- 394 Okunma
- 0 Yorum
- 0 Beğeni
Meyhane Yolcusu
Yaşlı adam, bardağında kalan bir yudum birayıda içip, ellerini arkada düğümleyerek çıktı dışarı.Nereye gidiyordu şuan? Sahi , şuan neredeydi? Neredeydi de nereye gidecekti? Akıl almaz bir işti bu düşüncesi. Biraz düşündüktan sonra hatırlamıştı, yıllarca sevdiği kadın terketmişti onu. Hemde yapayalnızca bırakıp gitmişti adamı bu kürede.
Adam yürüyordu ve gittiği yerde kaybolmayacağına çok emindi, çünkü nereye giderse gitsin aynı yere gelecekti tekrardan...
Emin olduğu bir şey daha vardı; Yalnız değildi, Muscida gökyüzünde onu bekliyordu. Gökyüzünede her istediği an bakabilirdi, ama onu her zaman göremezdi. Onu her an isteyebilirdi ama her an kavuşamazdı. Ölmeliydi, tek yolunun bu olduğunu düşündü... Ölmeliydi...Ölmeliydi...Ölmeliydi...İçkinin getirdiği uyuşuklukla sallanarak, tekrar ediyordu bunu. O varken hiç içmezdi, gerek duymazdı...Ama bu dönüm noktası onu en derinden etkilemişti. Arkasına döndü, sadece gölgesi vardı ardında bıraktığı, birde sürekli geçtiği şu yollar... Sonra kaldırımda bir kedi gördü...Ahhh, Muscida olsaydı yanına gidip okşardı kediyi. Ama ihtimaller gerçeği doğurmazdı.
Düşlemeyi bıraktı, kaldırıma oturdu ve öylece karşıdaki bahçeli minik evi izledi. Neden izlediğini bilmiyordu, o yüzden oturuyordu zaten. İzlemeyi sürdürdüğünde kapıda bir hışırdanma olduğunu hissetti. Kalbi özgür olmak için adeta göğsünden fırlayacaktı. Korkmuyordu, korkmazdı ama umutluydu.
Belkide Muscida ölmemişti ve bu evde yaşıyordu ,kendisinin gelmesini bekliyordu.
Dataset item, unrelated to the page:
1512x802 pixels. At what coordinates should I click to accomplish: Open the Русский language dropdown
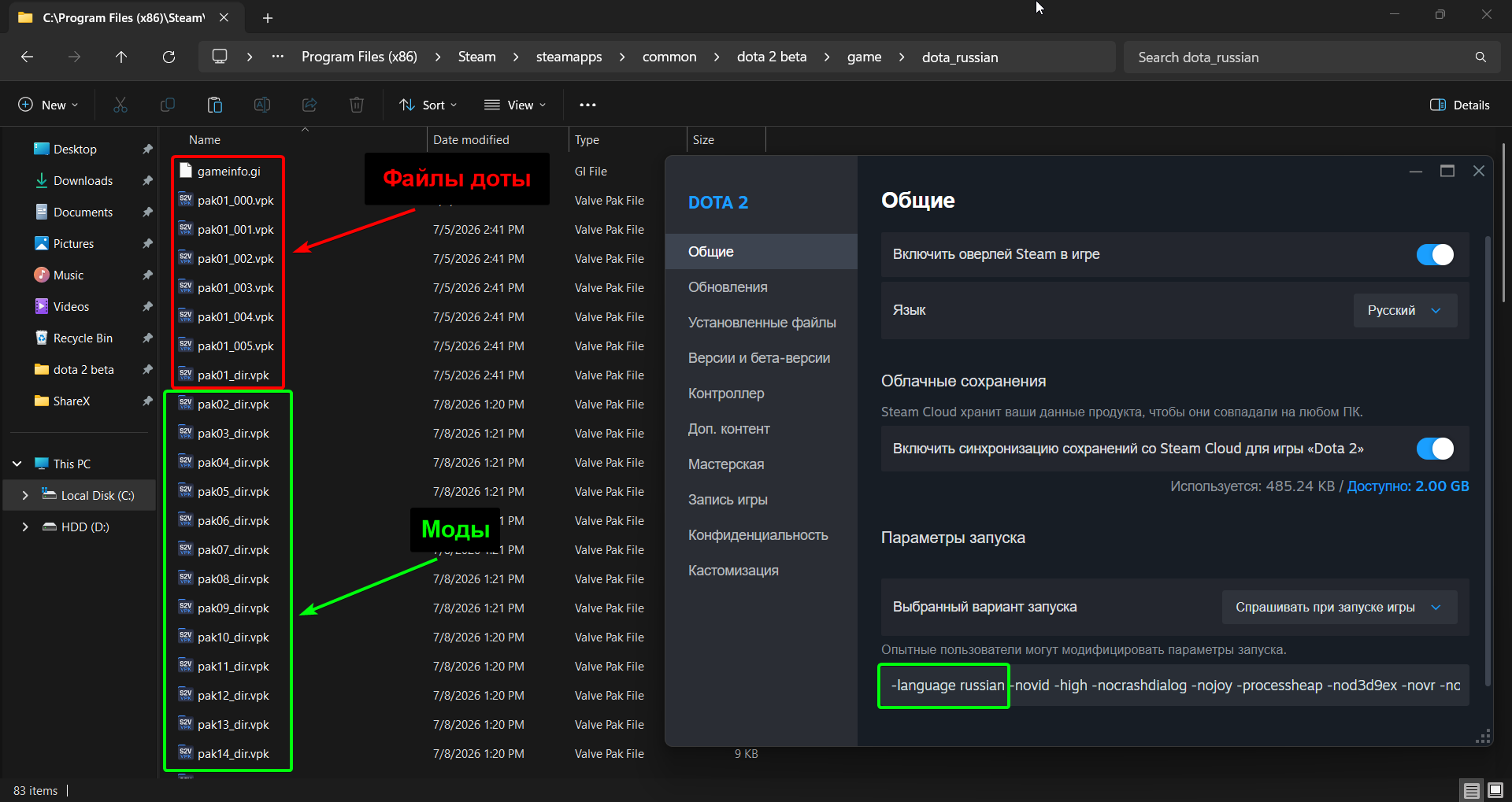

Ve işte kapıdan bir köpek çıktı. Adam kaldırımdan kalkıp köpeğin yanına eğildi ve okşamaya başladı. Ayağa kalktı, yürümeye devam etti.
Düşlemeyi yasaklayamazdı kendine , çünkü insanı var eden umutlardı, umutlar hayallerden doğardı, oysa onunki çoktan ölmüştü...
YORUMLAR
Henüz yorum yapılmamış.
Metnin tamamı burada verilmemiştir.